Try it — Below, find the line containing "Viewport: 483px width, 448px height." and the line containing "The image size is (501, 551)."; reproduce exactly those two and every line between them, omitting pictures.

[Collected data entries]
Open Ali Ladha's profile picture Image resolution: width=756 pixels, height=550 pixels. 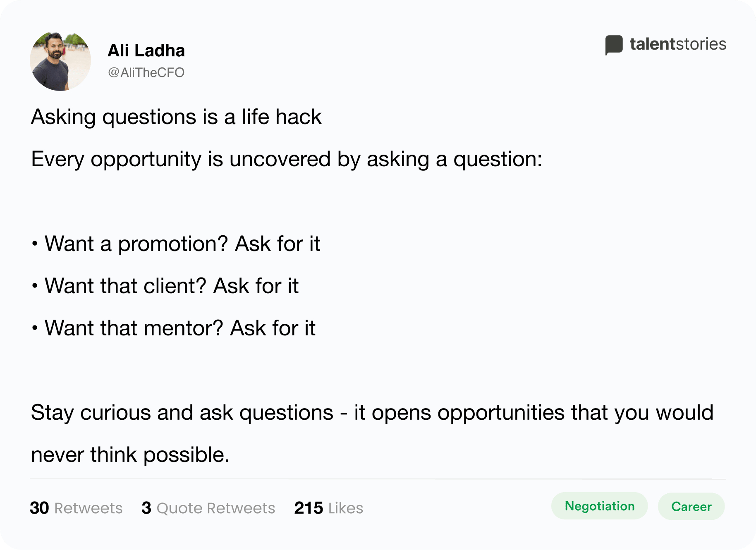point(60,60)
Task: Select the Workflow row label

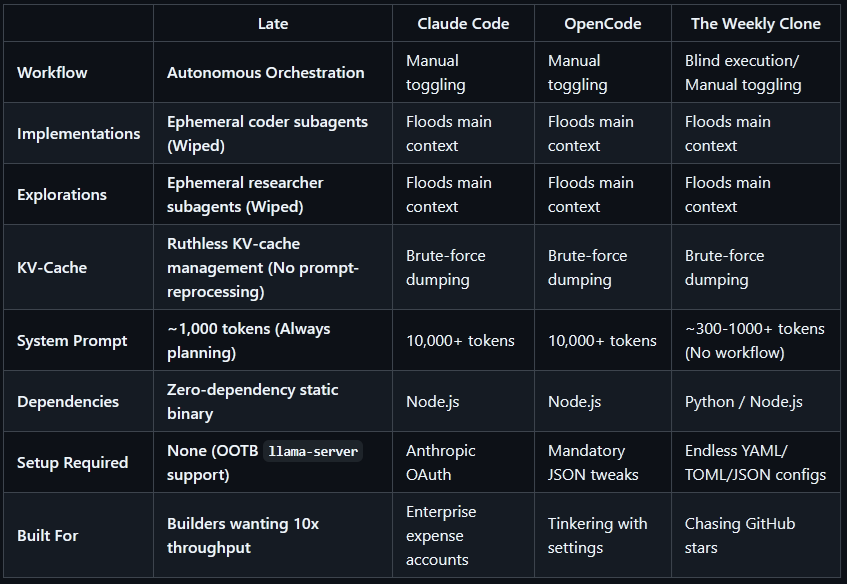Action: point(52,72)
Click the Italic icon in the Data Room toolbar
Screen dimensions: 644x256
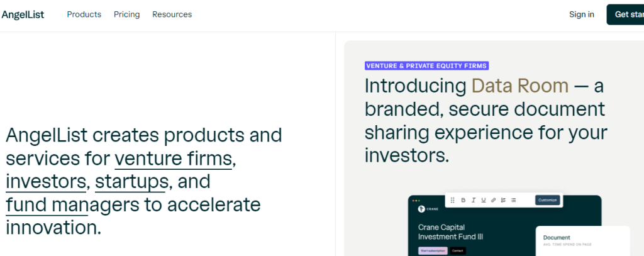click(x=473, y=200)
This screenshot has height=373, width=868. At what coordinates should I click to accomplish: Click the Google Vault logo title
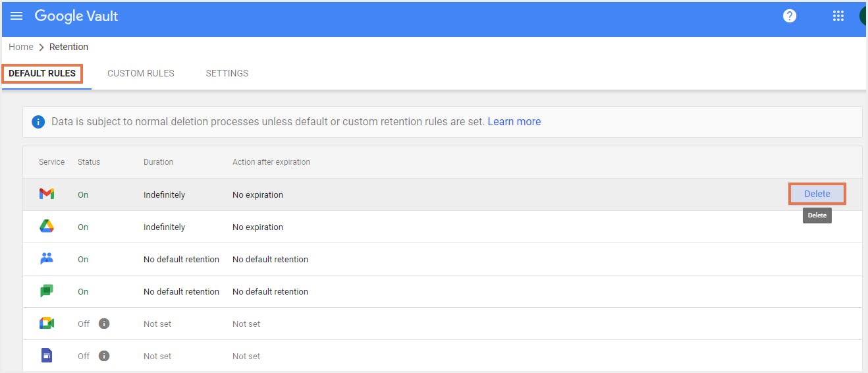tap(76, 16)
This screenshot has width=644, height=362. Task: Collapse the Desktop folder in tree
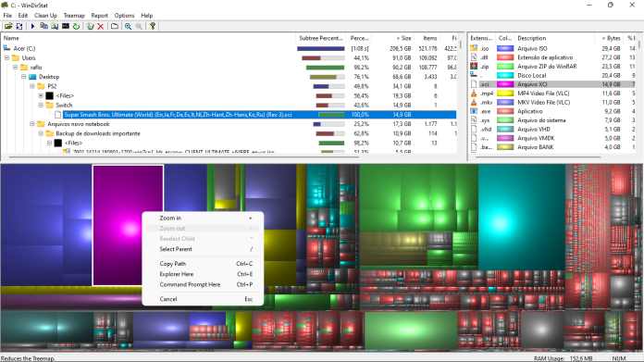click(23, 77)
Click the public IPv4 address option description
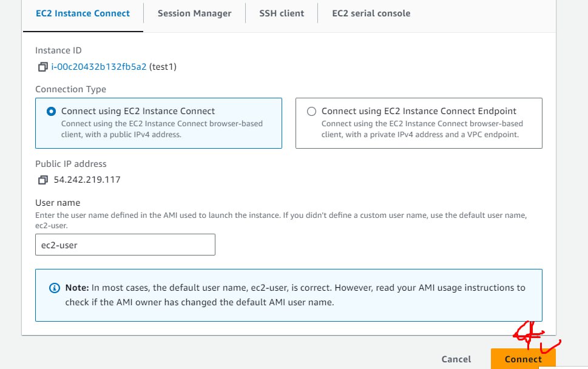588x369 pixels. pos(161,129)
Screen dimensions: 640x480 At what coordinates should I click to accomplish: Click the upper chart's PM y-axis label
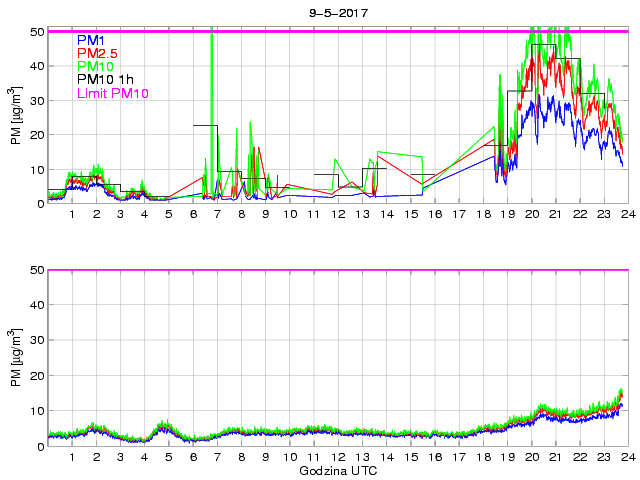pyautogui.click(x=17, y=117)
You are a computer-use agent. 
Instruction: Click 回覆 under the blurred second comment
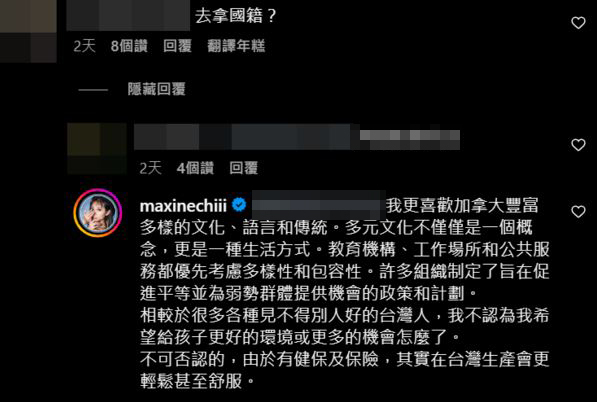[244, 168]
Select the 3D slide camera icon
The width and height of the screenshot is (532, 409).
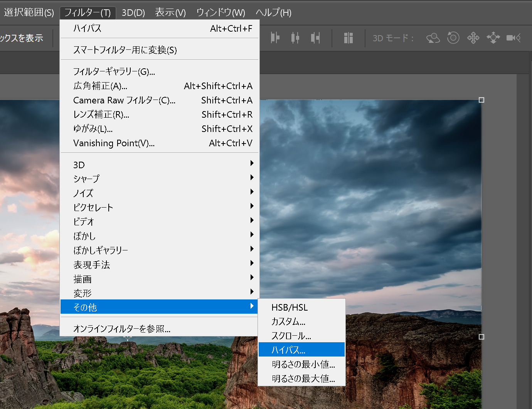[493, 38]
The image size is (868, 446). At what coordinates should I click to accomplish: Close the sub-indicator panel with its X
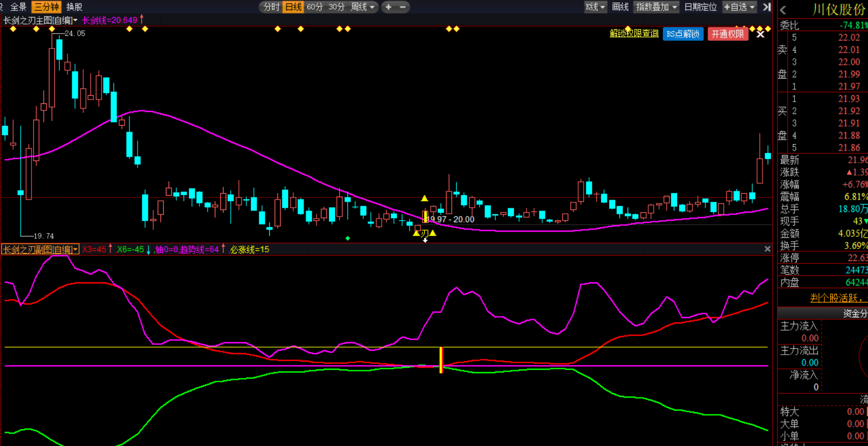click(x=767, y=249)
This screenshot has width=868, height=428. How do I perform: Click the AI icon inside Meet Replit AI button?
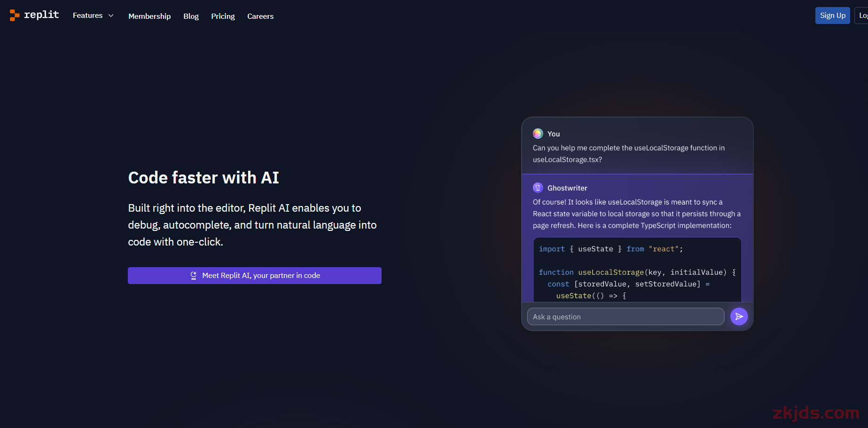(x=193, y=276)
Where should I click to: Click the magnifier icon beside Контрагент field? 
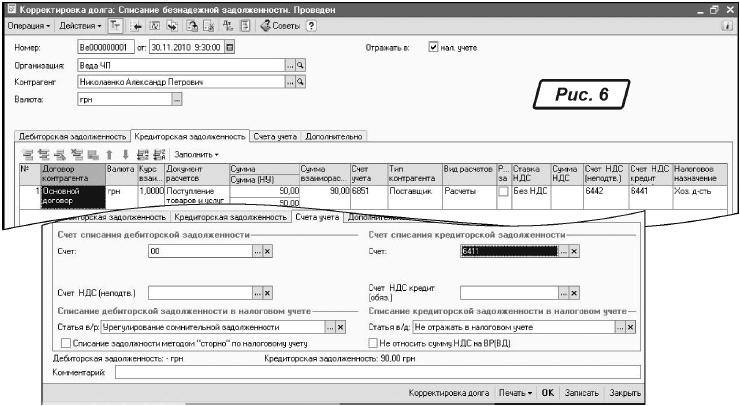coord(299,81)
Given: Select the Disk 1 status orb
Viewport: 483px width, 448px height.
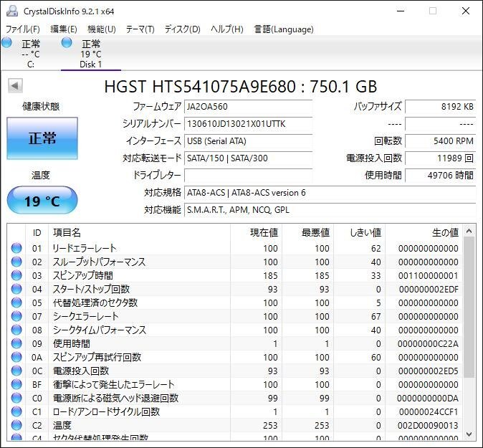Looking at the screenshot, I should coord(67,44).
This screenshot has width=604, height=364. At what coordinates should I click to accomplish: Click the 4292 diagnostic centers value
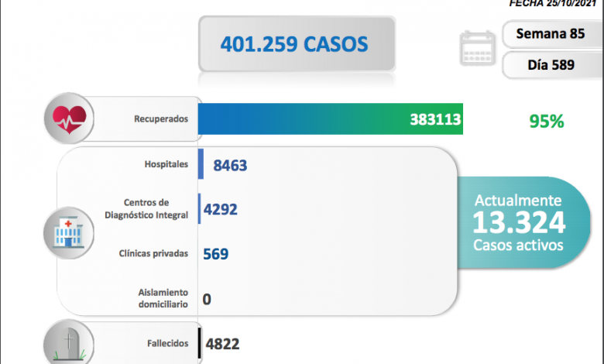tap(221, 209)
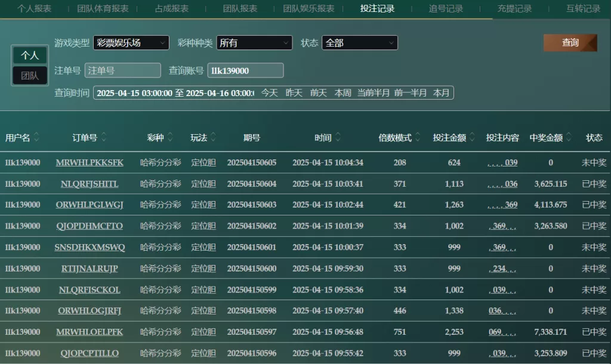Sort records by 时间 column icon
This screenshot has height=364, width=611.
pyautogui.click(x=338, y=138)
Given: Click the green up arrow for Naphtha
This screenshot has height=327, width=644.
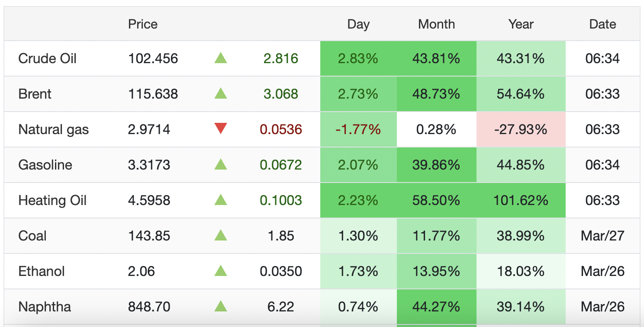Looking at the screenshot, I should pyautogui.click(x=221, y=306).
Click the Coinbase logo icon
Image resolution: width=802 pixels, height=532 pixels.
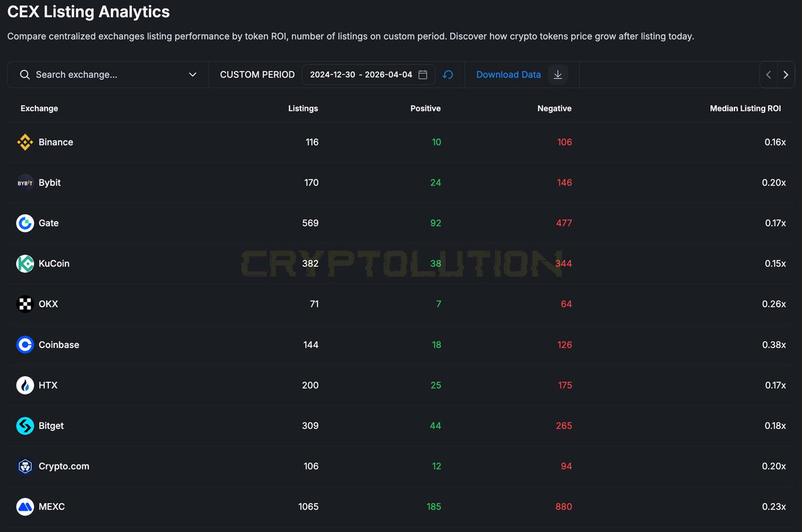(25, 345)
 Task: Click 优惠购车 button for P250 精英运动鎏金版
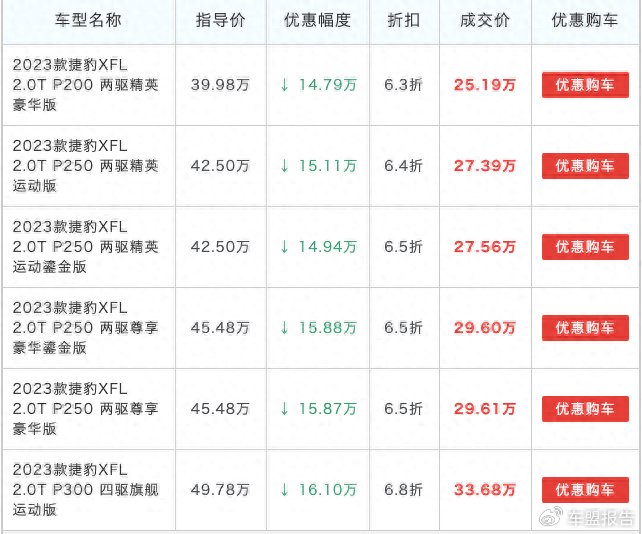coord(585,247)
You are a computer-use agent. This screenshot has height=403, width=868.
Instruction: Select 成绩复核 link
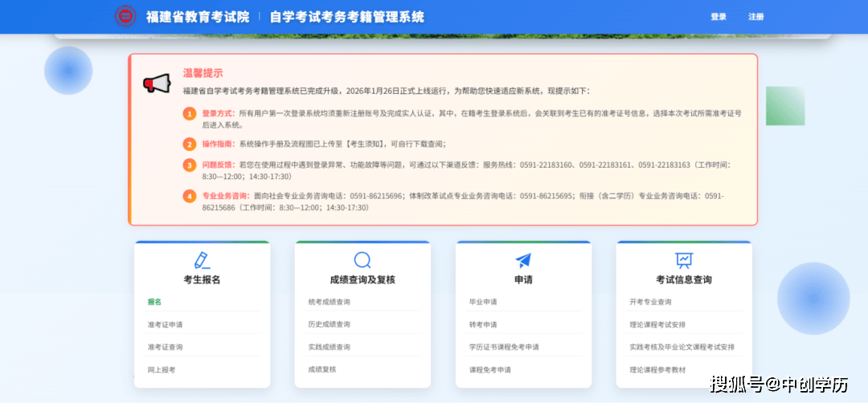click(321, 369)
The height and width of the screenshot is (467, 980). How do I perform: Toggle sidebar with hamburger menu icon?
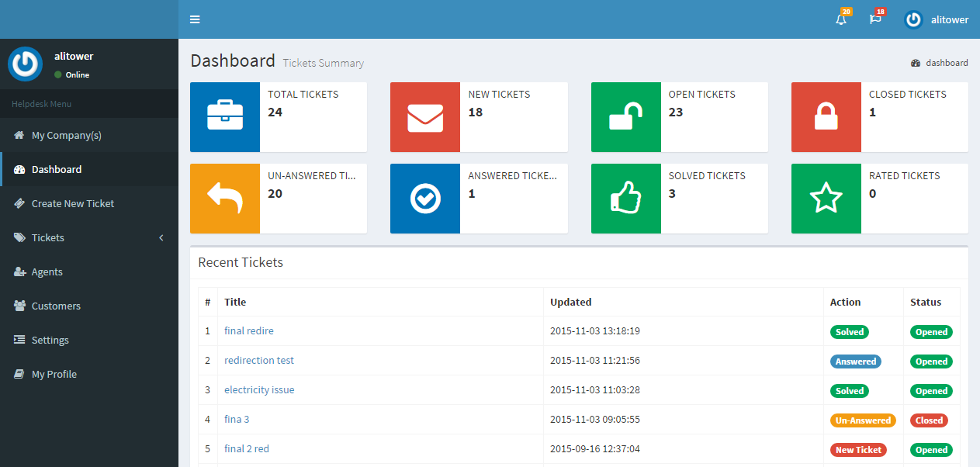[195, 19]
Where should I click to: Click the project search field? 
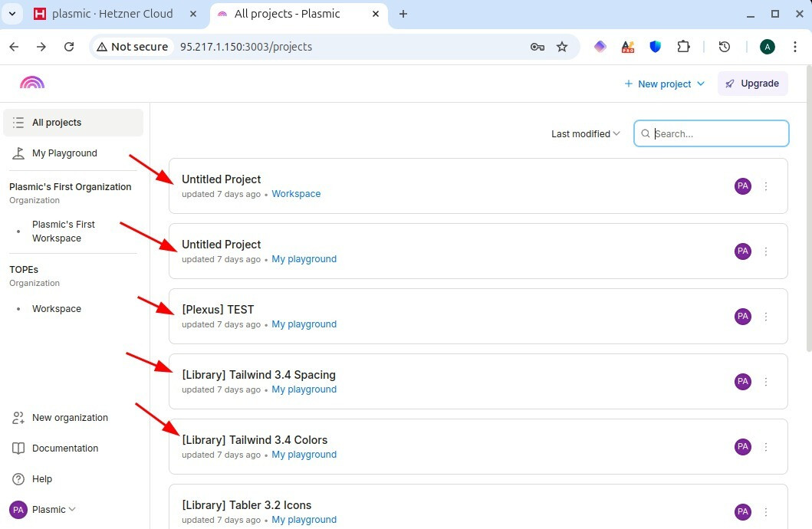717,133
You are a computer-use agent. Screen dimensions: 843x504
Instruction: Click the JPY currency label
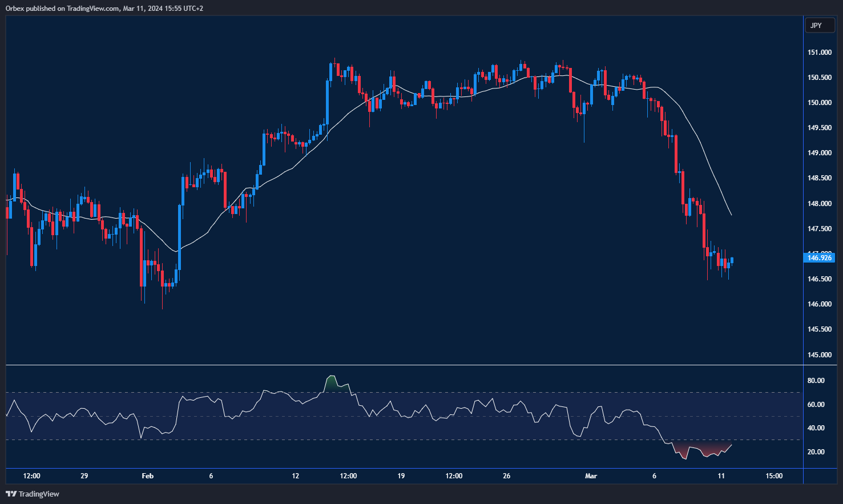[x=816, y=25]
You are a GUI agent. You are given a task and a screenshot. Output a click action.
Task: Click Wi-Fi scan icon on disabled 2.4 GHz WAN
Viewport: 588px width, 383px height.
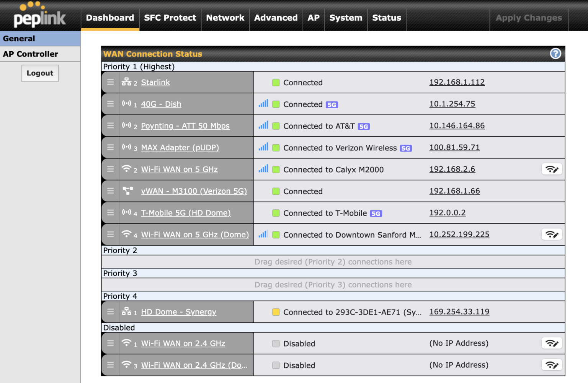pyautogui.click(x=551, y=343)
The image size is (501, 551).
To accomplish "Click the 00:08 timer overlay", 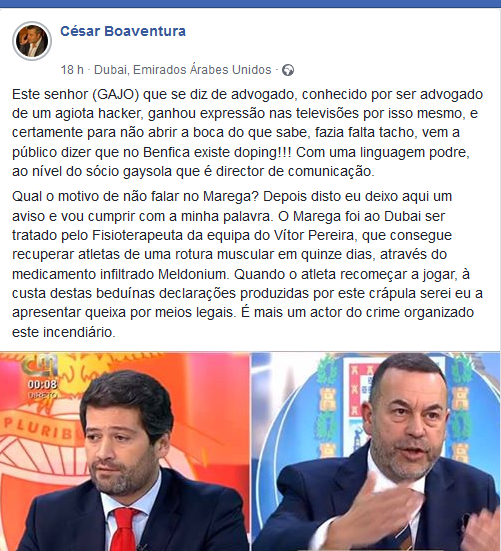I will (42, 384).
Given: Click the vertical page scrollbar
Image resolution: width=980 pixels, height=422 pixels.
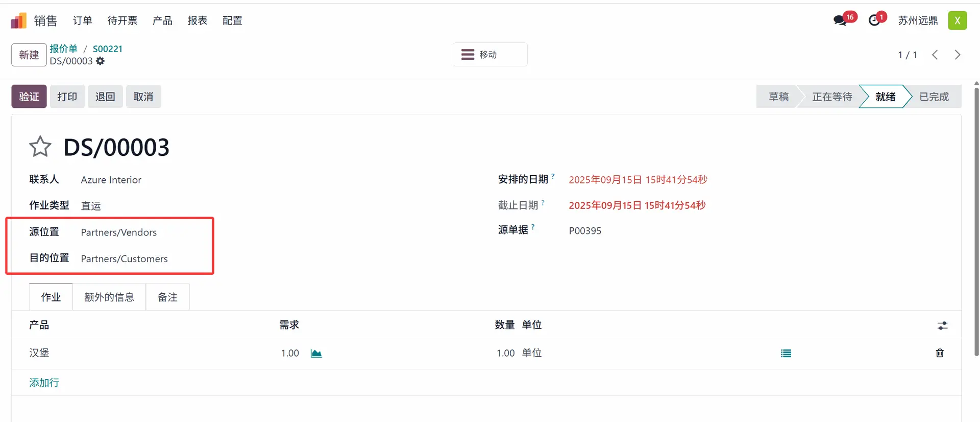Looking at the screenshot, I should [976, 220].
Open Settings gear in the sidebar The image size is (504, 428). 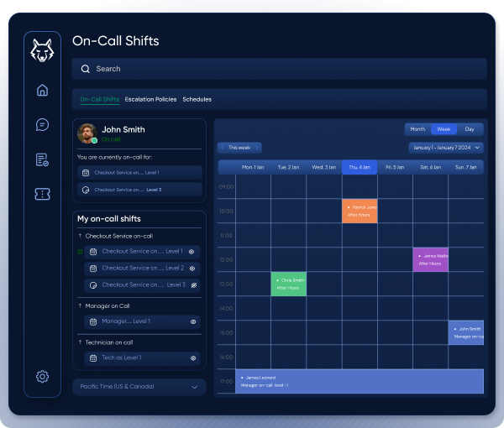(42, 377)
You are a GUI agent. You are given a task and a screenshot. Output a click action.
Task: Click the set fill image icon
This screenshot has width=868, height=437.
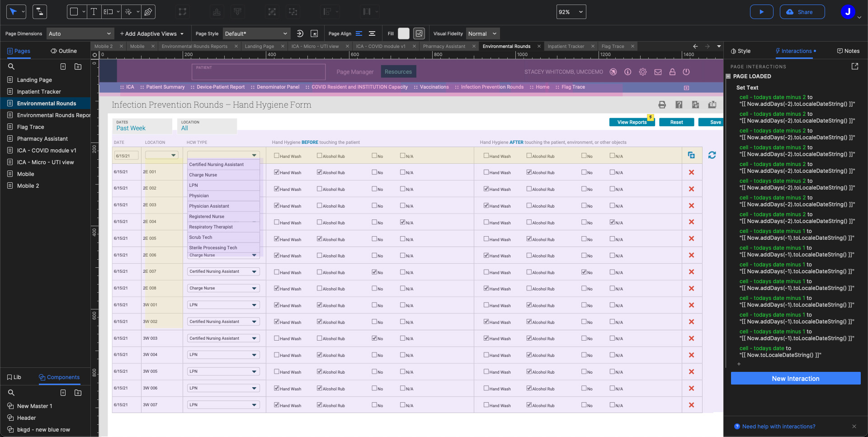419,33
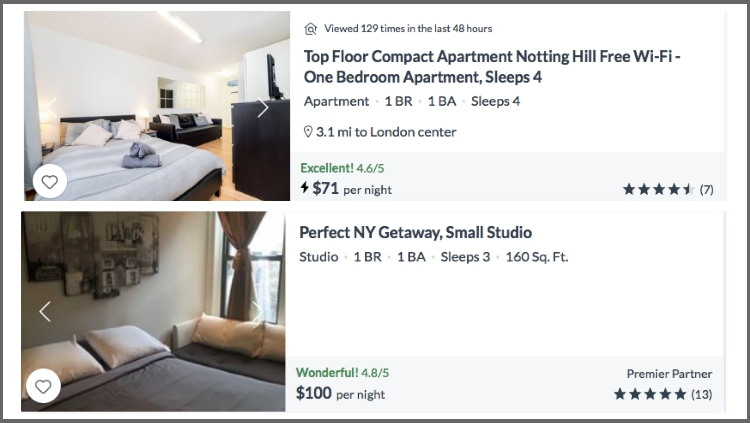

Expected answer —
Viewport: 483px width, 448px height.
Looking at the screenshot, I should coord(67,44).
This screenshot has width=604, height=364. At what coordinates should I click to accomplish: Click the 4292 diagnostic centers value
tap(221, 209)
Sort records by 时间 column icon
This screenshot has height=364, width=611.
pyautogui.click(x=338, y=138)
Given: Click the green up arrow for Naphtha
This screenshot has height=327, width=644.
Looking at the screenshot, I should pyautogui.click(x=221, y=306).
Click the Coinbase logo icon
Image resolution: width=802 pixels, height=532 pixels.
(25, 345)
 Task: Click 优惠购车 button for P250 精英运动鎏金版
coord(585,247)
You are a computer-use agent. This screenshot has height=403, width=868.
Instruction: Select 成绩复核 link
click(321, 369)
The height and width of the screenshot is (467, 980). How do I perform: Toggle sidebar with hamburger menu icon?
[195, 19]
Where should I click to: Click the project search field? 
717,133
You are a computer-use agent. Screen dimensions: 843x504
Instruction: Click the JPY currency label
[x=816, y=25]
You are a GUI agent. You are given a task and a screenshot. Output a click action.
Task: Click Wi-Fi scan icon on disabled 2.4 GHz WAN
Viewport: 588px width, 383px height.
pyautogui.click(x=551, y=343)
The image size is (501, 551).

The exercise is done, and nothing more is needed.